* **Data provided**:
-- -- --

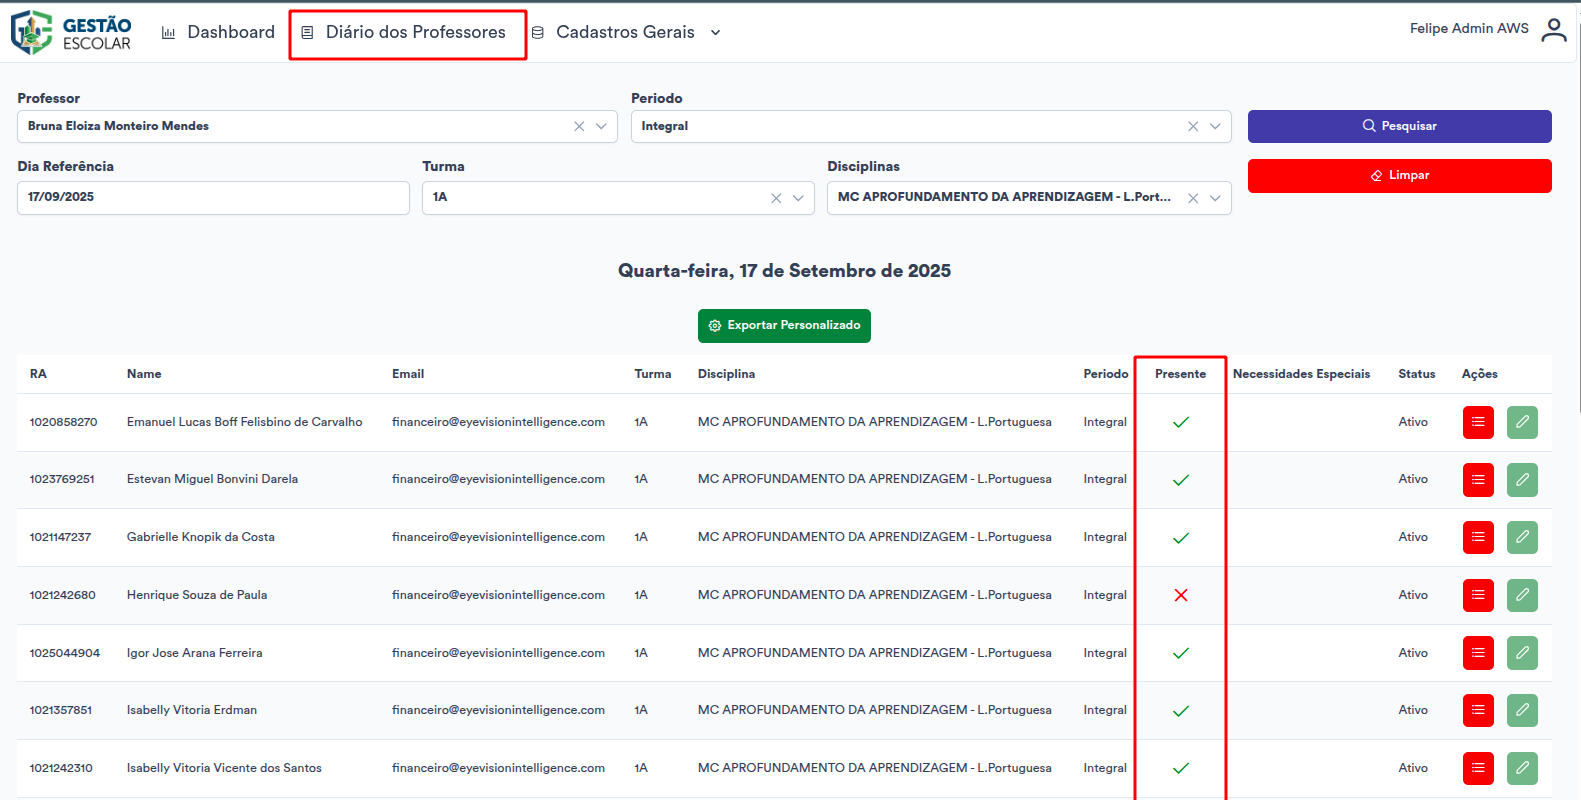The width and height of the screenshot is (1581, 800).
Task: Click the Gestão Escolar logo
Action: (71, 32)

-- -- --

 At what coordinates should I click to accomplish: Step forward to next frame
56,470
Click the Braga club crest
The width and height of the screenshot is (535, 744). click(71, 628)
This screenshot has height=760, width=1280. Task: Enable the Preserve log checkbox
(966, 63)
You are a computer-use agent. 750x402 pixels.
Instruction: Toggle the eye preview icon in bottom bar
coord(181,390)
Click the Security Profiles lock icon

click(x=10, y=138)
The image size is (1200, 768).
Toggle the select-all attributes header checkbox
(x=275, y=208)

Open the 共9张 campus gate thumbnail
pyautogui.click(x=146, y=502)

-- -- --

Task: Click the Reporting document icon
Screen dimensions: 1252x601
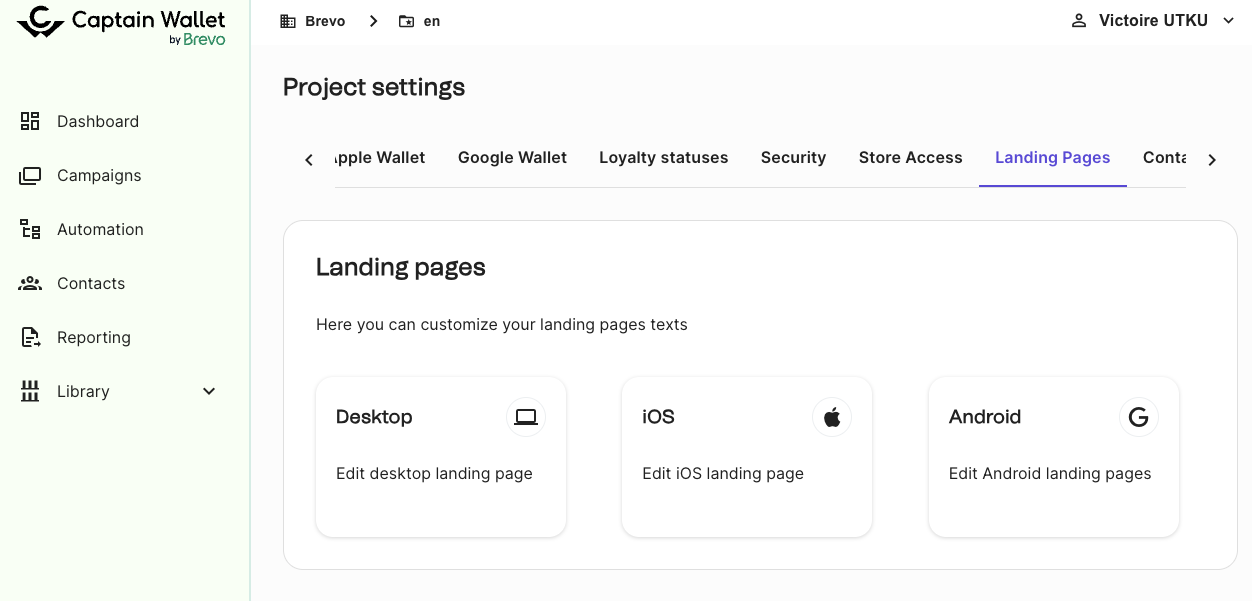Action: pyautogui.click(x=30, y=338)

-- -- --

* **Exercise**: Word for word, restate the lines of the listing above starting at the line with "At what coordinates" and ending at the line with "The image size is (1200, 768).", and nothing outside them.

* **Exercise response**:
 At what coordinates should I click to accomplish: Step forward to next frame
56,470
Click the Braga club crest
The width and height of the screenshot is (535, 744). click(71, 628)
This screenshot has height=760, width=1280. Task: Enable the Preserve log checkbox
(966, 63)
You are a computer-use agent. 750x402 pixels.
Instruction: Toggle the eye preview icon in bottom bar
coord(181,390)
Click the Security Profiles lock icon

click(x=10, y=138)
The image size is (1200, 768).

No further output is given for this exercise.